Complaint stories revisited: the "masculine" performance of a "feminine" narrative genre in a conversation among Galician men
Issue: Vol 2 No. 2 (2008)
Journal: Sociolinguistic Studies
Subject Areas: Gender Studies Linguistics
Abstract:
This article analyses and discusses excerpts from a friendly conversation among three Galician men in relation to broad characterisations of ‘feminine’ and ‘masculine’ interactional styles highlighted by more than two decades of sociolinguistic research on gender and discourse. In line with current tendencies in this area, it is assumed that these characterisations are ‘essentialist’, but it is also maintained that they capture quite well people’s dichotomous conceptions of gendered interactional styles, and that they use to function as an important guide for their behaviour in everyday social life.
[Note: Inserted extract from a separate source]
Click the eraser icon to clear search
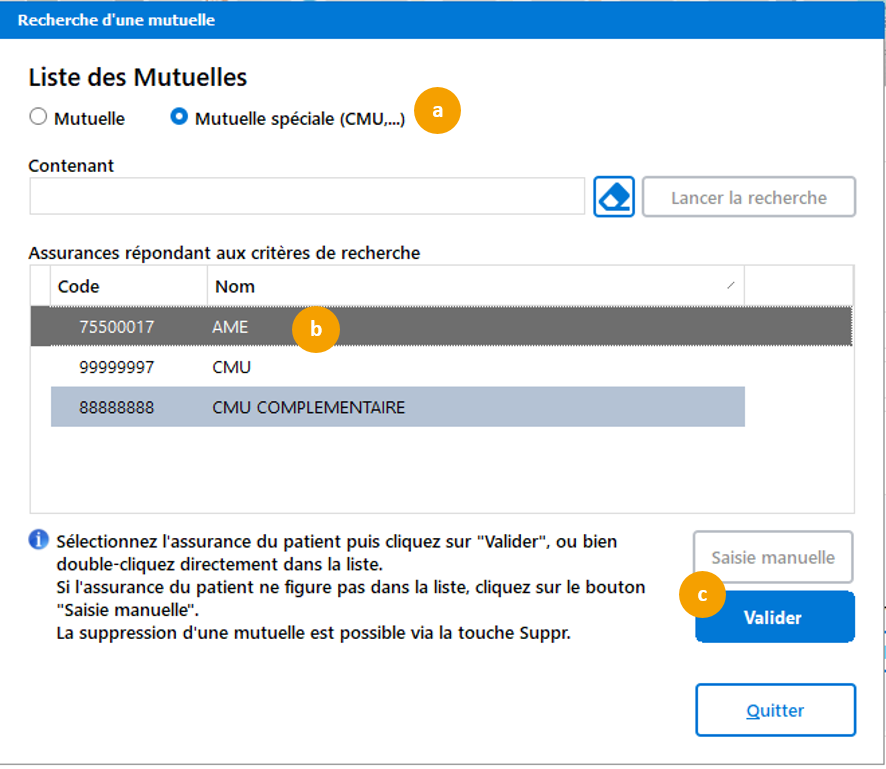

The main purpose of this article is precisely to illuminate the complex ways in which such conceptions proved as extremely opposing in the analysis of a ‘real’ conversation among men; specifically, the analysis offers empirical evidence that male participants in this speech event are expressing support and connection by collaboratively engaging in the practice of a ‘feminine’ narrative genre like complaint stories (Günthner 1997a), though in an ‘acceptable’ way from the point of view of hegemonic masculinity; this
is argued drawing on the fact that the topical focus of the talk is on football issues, and that the tellers do not take a vulnerable role but rather that of a highly indignant victim, as it is manifest in the ways the characters are portrayed and discussed, as well as in the construction of particularly ‘aggressive’ patterns of emotions display.